Top of RECORDS

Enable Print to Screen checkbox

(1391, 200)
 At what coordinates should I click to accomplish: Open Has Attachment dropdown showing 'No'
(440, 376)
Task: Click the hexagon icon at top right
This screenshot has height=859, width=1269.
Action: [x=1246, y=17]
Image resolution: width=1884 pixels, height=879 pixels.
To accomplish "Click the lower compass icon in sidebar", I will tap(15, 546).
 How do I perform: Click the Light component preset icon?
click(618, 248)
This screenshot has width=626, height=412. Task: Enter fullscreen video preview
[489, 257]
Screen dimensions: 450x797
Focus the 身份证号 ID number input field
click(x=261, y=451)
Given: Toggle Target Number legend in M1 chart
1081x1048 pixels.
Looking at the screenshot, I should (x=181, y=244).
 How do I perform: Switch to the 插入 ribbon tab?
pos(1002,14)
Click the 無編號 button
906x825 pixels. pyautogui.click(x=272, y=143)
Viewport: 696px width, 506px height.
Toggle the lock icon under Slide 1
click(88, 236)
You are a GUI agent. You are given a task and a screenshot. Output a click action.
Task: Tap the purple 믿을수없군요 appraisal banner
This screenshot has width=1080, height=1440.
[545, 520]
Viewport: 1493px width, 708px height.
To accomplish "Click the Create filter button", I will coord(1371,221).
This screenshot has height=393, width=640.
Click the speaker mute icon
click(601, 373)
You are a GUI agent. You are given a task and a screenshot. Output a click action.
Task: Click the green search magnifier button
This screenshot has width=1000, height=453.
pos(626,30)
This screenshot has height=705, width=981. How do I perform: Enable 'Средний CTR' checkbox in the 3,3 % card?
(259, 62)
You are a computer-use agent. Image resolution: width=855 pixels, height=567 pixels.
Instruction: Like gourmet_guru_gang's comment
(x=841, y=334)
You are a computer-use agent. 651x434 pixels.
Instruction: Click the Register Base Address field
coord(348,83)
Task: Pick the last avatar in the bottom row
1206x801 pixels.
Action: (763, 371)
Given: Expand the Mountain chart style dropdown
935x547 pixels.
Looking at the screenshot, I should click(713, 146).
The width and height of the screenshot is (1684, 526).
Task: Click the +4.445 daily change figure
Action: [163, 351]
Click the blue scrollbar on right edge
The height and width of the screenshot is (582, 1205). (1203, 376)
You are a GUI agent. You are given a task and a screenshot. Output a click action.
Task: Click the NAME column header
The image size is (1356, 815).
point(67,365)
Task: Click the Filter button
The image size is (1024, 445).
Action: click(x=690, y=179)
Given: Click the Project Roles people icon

Bottom of RECORDS

WHAT TO WORK ON - The lines above from the one containing "Given: Toggle Target" through the one containing "You are a computer-use agent. Image" are to be set down exactly, and no others.

SOLUTION -
Given: Toggle Target Number legend in M1 chart
1081x1048 pixels.
Looking at the screenshot, I should (x=181, y=244).
 How do I perform: Switch to the 插入 ribbon tab?
pos(1002,14)
Click the 無編號 button
906x825 pixels. pyautogui.click(x=272, y=143)
Viewport: 696px width, 506px height.
Toggle the lock icon under Slide 1
click(88, 236)
You are a GUI agent. You are given a task and a screenshot. Output a click action.
Task: Tap the purple 믿을수없군요 appraisal banner
This screenshot has width=1080, height=1440.
[545, 520]
Viewport: 1493px width, 708px height.
To accomplish "Click the Create filter button", I will coord(1371,221).
This screenshot has height=393, width=640.
Click the speaker mute icon
click(601, 373)
You are a GUI agent. You are given a task and a screenshot. Output a click action.
Task: Click the green search magnifier button
This screenshot has width=1000, height=453.
pos(626,30)
This screenshot has height=705, width=981. How do I perform: Enable 'Средний CTR' checkbox in the 3,3 % card?
(259, 62)
You are a computer-use agent. Image resolution: width=855 pixels, height=567 pixels.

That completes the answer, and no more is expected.